» **Problem description**: Which lines of the entries below contain the string "toolbar"? Copy each one.

» **Data shown**:
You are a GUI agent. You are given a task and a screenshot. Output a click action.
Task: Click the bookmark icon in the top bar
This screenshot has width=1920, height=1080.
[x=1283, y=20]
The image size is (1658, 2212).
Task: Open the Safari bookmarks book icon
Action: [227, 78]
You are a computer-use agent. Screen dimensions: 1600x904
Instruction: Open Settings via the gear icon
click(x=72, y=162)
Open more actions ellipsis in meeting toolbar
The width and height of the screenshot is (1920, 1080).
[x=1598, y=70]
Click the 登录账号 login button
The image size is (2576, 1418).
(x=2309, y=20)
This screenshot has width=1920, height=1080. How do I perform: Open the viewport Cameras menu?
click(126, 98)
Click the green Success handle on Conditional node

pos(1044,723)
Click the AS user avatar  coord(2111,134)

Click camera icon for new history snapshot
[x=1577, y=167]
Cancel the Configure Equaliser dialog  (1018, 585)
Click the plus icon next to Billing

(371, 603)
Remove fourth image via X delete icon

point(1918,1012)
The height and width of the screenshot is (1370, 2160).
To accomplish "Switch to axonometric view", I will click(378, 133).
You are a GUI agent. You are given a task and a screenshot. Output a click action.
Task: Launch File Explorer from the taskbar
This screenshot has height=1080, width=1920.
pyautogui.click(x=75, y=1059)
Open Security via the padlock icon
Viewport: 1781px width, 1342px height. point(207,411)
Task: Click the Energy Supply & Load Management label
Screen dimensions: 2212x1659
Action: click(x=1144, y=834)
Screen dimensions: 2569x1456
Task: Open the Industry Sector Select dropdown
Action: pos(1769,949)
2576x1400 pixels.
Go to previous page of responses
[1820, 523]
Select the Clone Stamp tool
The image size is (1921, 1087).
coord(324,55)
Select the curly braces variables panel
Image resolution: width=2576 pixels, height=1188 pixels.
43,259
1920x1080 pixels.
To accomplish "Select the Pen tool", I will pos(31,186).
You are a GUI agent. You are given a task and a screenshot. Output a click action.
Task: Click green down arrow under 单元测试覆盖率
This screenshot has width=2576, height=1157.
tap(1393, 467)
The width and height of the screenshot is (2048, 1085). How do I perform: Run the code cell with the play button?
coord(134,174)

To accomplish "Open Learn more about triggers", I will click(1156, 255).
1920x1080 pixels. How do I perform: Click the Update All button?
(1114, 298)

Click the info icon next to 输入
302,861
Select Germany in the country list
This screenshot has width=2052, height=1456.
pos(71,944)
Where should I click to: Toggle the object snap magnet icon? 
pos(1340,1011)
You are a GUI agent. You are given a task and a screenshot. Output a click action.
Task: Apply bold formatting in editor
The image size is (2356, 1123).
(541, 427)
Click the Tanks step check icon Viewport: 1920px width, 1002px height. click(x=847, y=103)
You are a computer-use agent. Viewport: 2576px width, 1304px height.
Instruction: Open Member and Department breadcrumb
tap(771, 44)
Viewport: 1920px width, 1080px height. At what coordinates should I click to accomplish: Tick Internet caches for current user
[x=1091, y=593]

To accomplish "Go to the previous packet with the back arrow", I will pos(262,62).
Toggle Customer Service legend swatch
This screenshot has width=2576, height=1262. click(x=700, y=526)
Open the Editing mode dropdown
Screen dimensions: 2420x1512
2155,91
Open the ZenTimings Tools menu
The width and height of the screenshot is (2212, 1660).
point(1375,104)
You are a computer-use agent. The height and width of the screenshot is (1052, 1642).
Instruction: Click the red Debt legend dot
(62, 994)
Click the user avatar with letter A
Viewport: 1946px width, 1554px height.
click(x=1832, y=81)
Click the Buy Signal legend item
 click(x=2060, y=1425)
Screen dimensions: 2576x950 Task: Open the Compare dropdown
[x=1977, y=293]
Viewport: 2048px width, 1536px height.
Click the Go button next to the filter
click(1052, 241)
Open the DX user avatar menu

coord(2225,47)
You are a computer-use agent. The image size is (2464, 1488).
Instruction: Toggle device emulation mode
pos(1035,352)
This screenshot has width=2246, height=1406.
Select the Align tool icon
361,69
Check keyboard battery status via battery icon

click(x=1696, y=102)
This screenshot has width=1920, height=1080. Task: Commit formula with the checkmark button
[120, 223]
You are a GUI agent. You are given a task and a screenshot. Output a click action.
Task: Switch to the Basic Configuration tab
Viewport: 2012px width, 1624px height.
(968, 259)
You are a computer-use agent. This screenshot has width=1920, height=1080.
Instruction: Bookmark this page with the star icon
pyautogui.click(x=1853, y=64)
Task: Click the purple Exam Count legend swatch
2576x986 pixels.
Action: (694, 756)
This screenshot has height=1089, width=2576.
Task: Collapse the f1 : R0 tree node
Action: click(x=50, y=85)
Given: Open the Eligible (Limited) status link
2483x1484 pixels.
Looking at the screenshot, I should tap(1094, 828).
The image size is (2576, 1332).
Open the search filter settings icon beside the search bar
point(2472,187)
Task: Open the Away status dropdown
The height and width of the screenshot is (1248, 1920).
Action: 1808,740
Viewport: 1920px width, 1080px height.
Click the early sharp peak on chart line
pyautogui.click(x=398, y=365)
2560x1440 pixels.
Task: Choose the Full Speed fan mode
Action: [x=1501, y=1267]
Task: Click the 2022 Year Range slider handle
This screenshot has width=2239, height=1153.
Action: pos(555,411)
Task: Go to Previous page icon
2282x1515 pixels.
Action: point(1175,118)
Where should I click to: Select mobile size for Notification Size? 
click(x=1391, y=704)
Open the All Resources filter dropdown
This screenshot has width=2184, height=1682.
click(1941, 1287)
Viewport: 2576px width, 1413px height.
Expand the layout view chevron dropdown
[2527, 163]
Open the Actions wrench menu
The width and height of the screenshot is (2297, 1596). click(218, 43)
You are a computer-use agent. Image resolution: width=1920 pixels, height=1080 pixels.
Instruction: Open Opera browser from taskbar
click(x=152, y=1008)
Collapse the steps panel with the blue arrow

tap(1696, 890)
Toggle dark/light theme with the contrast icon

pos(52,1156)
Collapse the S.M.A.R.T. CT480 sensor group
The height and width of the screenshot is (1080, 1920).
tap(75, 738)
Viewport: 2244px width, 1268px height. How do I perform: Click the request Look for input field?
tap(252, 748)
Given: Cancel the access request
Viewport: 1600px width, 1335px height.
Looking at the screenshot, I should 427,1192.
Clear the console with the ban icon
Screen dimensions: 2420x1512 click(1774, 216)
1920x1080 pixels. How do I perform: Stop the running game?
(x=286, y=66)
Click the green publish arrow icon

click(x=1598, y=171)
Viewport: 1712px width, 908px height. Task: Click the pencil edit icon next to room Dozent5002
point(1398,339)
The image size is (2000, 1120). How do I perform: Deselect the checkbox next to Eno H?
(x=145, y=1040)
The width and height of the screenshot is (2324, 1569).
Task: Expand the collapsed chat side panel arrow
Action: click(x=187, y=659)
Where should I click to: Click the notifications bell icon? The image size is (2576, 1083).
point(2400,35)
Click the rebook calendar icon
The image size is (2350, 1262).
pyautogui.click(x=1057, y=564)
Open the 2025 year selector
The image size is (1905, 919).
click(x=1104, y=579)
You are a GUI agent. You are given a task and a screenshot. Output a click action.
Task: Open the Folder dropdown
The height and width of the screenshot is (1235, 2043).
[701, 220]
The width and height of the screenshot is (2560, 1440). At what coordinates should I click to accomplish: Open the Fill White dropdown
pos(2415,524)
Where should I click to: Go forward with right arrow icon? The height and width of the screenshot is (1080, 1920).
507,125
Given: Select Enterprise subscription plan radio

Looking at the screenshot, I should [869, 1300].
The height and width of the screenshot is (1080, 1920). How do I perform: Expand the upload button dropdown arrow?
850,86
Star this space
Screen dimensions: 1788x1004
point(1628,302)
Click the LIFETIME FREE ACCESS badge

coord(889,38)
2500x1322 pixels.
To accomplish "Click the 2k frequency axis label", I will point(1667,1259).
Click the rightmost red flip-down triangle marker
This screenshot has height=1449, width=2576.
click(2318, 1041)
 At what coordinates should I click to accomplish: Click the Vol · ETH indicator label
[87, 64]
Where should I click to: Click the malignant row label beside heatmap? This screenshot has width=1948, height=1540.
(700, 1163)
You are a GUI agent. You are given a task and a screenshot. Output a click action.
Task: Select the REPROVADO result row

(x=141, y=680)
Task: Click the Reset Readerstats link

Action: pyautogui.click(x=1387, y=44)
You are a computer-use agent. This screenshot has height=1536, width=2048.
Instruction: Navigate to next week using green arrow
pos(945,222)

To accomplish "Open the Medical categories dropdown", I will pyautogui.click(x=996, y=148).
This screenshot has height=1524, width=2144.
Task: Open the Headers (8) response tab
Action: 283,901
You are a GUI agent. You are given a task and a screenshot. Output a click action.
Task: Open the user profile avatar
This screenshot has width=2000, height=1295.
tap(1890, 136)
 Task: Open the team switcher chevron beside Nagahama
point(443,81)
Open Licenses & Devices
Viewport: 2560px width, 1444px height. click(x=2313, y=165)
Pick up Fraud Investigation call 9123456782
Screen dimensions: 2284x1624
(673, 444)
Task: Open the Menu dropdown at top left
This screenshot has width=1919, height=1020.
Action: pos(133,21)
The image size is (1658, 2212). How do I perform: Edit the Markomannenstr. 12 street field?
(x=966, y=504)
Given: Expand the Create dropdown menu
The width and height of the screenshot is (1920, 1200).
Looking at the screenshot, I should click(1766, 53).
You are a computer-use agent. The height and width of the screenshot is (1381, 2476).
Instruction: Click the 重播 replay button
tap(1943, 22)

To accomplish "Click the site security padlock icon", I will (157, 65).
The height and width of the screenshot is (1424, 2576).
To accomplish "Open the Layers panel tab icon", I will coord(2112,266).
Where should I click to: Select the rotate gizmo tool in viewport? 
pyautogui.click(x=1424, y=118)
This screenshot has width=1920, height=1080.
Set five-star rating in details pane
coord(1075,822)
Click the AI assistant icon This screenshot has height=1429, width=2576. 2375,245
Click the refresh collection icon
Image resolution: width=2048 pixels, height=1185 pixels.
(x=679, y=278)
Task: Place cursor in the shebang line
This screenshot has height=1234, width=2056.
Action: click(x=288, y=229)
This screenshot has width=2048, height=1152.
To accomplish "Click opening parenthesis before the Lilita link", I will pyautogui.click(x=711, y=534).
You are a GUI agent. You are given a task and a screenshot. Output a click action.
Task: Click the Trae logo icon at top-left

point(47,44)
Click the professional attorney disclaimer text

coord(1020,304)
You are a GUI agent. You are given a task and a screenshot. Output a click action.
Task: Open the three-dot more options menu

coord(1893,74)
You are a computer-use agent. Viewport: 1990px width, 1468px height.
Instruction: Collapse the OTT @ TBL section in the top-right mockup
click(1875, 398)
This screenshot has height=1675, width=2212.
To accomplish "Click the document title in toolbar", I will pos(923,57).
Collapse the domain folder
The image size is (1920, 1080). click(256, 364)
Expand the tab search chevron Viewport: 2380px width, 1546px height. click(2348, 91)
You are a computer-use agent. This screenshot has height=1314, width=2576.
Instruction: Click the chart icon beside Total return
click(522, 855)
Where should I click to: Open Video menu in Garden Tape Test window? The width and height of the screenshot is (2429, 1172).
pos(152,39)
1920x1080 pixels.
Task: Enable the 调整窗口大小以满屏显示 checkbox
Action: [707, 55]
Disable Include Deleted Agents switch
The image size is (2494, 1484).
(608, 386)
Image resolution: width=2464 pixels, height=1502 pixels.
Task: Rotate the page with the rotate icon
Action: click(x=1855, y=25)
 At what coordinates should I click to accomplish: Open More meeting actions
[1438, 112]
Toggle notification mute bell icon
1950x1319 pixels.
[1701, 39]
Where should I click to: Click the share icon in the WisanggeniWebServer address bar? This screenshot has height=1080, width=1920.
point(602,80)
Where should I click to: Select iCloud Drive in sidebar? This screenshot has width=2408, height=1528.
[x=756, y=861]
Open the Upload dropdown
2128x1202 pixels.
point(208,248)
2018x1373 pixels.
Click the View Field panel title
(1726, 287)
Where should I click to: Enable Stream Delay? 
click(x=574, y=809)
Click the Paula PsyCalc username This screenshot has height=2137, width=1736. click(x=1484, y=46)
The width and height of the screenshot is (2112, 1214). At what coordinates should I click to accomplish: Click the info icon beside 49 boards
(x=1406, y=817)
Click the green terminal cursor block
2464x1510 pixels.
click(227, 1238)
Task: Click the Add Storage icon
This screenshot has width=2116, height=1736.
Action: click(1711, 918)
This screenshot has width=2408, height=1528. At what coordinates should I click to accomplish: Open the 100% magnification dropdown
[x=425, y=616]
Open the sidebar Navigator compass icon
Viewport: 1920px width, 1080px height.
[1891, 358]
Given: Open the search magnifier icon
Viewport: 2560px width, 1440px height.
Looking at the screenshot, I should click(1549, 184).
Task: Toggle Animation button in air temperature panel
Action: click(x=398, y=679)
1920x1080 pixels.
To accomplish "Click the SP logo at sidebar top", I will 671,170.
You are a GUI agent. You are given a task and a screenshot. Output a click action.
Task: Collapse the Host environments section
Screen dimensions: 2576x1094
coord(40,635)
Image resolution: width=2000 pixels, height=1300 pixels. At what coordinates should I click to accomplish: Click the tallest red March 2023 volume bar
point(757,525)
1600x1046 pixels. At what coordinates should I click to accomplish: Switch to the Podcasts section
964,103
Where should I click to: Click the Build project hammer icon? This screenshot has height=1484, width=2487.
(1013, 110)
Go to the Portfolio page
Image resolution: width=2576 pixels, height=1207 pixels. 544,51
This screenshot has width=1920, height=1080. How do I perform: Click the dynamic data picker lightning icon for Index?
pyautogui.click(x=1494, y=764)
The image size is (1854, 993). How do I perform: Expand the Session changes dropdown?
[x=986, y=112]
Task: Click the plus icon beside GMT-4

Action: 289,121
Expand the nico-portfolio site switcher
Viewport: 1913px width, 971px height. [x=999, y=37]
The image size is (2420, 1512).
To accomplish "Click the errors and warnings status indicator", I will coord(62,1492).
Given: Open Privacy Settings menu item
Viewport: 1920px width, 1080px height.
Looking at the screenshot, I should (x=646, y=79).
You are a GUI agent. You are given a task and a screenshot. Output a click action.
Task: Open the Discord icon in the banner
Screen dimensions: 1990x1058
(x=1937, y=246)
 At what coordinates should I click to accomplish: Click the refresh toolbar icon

» **Task response**:
Open more actions ellipsis in meeting toolbar
To accomplish "Click the document title in toolbar", I will pos(923,57).
 At what coordinates should I click to accomplish: Click the refresh toolbar icon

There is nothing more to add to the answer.